[begin The input]

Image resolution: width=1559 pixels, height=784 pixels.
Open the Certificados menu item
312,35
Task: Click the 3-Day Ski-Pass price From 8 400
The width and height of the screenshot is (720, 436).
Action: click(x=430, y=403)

[end The input]

## Exercise:
Output all of the material above again, line for line, without changing anything.

## Solved problem:
Image resolution: width=1559 pixels, height=784 pixels.
Open the Certificados menu item
312,35
Task: Click the 3-Day Ski-Pass price From 8 400
The width and height of the screenshot is (720, 436).
Action: click(x=430, y=403)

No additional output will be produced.